§ TASK DESCRIPTION: Beneath this line is the data. Output exactly the lines from the line with "资讯中心 (11, 125)" to the line with "18 U.S.C 2257 (599, 1303)", both ends included, and nothing more.

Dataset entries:
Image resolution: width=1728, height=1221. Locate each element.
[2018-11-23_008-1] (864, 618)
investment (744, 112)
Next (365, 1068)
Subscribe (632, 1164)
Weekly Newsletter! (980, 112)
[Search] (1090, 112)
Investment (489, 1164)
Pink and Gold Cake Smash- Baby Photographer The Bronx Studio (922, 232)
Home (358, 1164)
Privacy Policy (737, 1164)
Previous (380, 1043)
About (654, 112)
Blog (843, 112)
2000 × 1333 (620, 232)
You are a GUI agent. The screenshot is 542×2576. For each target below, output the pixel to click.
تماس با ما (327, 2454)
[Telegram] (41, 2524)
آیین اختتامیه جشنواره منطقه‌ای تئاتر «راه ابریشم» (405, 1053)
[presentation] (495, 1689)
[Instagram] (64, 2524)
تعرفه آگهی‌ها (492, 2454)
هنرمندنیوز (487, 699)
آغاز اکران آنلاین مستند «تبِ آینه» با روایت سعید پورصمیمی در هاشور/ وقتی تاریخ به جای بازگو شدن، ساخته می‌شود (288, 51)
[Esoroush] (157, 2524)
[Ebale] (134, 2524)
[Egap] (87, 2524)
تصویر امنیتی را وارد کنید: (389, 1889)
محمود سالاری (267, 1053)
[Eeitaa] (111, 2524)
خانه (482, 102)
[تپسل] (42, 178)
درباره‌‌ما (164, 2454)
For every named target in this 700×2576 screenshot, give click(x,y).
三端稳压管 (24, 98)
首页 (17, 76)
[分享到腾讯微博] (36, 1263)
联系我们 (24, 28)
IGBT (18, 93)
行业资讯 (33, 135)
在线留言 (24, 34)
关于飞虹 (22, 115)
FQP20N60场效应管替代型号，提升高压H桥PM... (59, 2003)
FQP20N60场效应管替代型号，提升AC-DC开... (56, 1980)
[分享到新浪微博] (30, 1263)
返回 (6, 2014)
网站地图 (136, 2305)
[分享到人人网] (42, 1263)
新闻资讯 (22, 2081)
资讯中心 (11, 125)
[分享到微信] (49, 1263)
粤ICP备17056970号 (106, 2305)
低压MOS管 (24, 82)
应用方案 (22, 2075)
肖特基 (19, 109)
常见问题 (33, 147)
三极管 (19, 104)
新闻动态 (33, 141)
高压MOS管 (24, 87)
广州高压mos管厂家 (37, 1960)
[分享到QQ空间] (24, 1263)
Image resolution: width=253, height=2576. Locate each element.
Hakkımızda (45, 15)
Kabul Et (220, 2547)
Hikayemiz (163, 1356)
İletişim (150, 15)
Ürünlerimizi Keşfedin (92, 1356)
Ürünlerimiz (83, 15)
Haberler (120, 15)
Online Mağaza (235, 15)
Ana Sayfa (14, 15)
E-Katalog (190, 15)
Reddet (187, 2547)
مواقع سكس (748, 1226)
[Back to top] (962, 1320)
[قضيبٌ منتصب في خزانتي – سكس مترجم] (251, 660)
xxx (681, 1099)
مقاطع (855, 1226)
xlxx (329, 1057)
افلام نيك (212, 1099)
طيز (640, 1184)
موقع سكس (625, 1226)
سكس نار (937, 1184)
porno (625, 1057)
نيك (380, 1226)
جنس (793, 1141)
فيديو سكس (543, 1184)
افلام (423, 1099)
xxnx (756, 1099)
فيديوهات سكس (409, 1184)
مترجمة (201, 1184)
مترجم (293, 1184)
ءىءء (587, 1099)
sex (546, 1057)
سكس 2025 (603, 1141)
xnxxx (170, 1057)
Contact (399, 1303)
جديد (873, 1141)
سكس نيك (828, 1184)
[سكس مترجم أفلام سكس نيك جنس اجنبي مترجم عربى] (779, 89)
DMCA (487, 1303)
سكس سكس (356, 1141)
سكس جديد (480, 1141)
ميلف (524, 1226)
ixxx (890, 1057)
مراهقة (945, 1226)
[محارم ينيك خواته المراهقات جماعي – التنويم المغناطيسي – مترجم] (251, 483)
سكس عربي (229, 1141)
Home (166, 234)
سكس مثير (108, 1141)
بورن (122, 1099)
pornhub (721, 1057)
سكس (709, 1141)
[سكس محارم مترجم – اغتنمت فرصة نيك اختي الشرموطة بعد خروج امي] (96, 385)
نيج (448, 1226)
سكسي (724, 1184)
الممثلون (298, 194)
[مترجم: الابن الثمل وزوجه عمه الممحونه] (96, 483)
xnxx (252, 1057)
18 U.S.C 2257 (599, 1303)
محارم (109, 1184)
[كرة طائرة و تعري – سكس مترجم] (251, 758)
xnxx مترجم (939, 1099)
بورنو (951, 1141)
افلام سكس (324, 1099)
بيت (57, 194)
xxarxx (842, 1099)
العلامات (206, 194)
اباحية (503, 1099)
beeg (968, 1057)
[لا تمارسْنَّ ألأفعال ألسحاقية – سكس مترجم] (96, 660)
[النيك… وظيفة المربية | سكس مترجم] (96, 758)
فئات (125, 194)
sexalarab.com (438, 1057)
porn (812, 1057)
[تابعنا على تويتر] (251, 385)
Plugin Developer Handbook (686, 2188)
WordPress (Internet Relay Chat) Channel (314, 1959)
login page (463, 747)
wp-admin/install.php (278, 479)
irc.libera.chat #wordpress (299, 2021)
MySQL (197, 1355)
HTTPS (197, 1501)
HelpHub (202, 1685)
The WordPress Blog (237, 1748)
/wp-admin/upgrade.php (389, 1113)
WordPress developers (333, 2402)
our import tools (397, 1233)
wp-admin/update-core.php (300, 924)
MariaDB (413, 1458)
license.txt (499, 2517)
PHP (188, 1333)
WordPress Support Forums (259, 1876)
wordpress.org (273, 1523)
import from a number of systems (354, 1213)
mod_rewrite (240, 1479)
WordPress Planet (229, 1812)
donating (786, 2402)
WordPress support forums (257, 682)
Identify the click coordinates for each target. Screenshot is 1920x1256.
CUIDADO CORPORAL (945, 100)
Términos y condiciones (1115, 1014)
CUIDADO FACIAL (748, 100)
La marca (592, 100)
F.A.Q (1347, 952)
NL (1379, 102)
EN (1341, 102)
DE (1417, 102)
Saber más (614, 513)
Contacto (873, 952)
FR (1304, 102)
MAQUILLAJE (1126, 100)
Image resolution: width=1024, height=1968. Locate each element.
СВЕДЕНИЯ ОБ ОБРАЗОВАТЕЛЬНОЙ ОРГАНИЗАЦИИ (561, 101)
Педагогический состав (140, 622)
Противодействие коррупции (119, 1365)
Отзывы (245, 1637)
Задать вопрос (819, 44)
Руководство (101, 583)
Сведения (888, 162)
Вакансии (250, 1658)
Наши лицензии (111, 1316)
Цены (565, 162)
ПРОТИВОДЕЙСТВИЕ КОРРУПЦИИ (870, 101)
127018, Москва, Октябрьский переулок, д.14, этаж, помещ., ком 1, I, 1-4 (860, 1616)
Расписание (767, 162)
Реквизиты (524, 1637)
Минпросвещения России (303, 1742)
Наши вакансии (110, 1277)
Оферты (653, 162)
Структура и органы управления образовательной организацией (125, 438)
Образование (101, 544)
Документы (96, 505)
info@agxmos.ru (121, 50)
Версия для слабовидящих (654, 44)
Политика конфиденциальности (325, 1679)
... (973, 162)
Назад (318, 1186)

§ WRITTEN RESPONSE:
资讯中心 (11, 125)
[分享到微信] (49, 1263)
粤ICP备17056970号 (106, 2305)
低压MOS管 (24, 82)
应用方案 (22, 2075)
肖特基 (19, 109)
常见问题 (33, 147)
三极管 (19, 104)
新闻动态 (33, 141)
高压MOS管 (24, 87)
广州高压mos管厂家 (37, 1960)
[分享到QQ空间] (24, 1263)
Image resolution: width=253, height=2576. Locate each element.
Hakkımızda (45, 15)
Kabul Et (220, 2547)
Hikayemiz (163, 1356)
İletişim (150, 15)
Ürünlerimizi Keşfedin (92, 1356)
Ürünlerimiz (83, 15)
Haberler (120, 15)
Online Mağaza (235, 15)
Ana Sayfa (14, 15)
E-Katalog (190, 15)
Reddet (187, 2547)
مواقع سكس (748, 1226)
[Back to top] (962, 1320)
[قضيبٌ منتصب في خزانتي – سكس مترجم] (251, 660)
xxx (681, 1099)
مقاطع (855, 1226)
xlxx (329, 1057)
افلام نيك (212, 1099)
طيز (640, 1184)
موقع سكس (625, 1226)
سكس نار (937, 1184)
porno (625, 1057)
نيك (380, 1226)
جنس (793, 1141)
فيديو سكس (543, 1184)
افلام (423, 1099)
xxnx (756, 1099)
فيديوهات سكس (409, 1184)
مترجمة (201, 1184)
مترجم (293, 1184)
ءىءء (587, 1099)
sex (546, 1057)
سكس 2025 (603, 1141)
xnxxx (170, 1057)
Contact (399, 1303)
جديد (873, 1141)
سكس نيك (828, 1184)
[سكس مترجم أفلام سكس نيك جنس اجنبي مترجم عربى] (779, 89)
DMCA (487, 1303)
سكس سكس (356, 1141)
سكس جديد (480, 1141)
ميلف (524, 1226)
ixxx (890, 1057)
مراهقة (945, 1226)
[محارم ينيك خواته المراهقات جماعي – التنويم المغناطيسي – مترجم] (251, 483)
سكس عربي (229, 1141)
Home (166, 234)
سكس مثير (108, 1141)
بورن (122, 1099)
pornhub (721, 1057)
سكس (709, 1141)
[سكس محارم مترجم – اغتنمت فرصة نيك اختي الشرموطة بعد خروج امي] (96, 385)
نيج (448, 1226)
سكسي (724, 1184)
الممثلون (298, 194)
[مترجم: الابن الثمل وزوجه عمه الممحونه] (96, 483)
xnxx (252, 1057)
18 U.S.C 2257 (599, 1303)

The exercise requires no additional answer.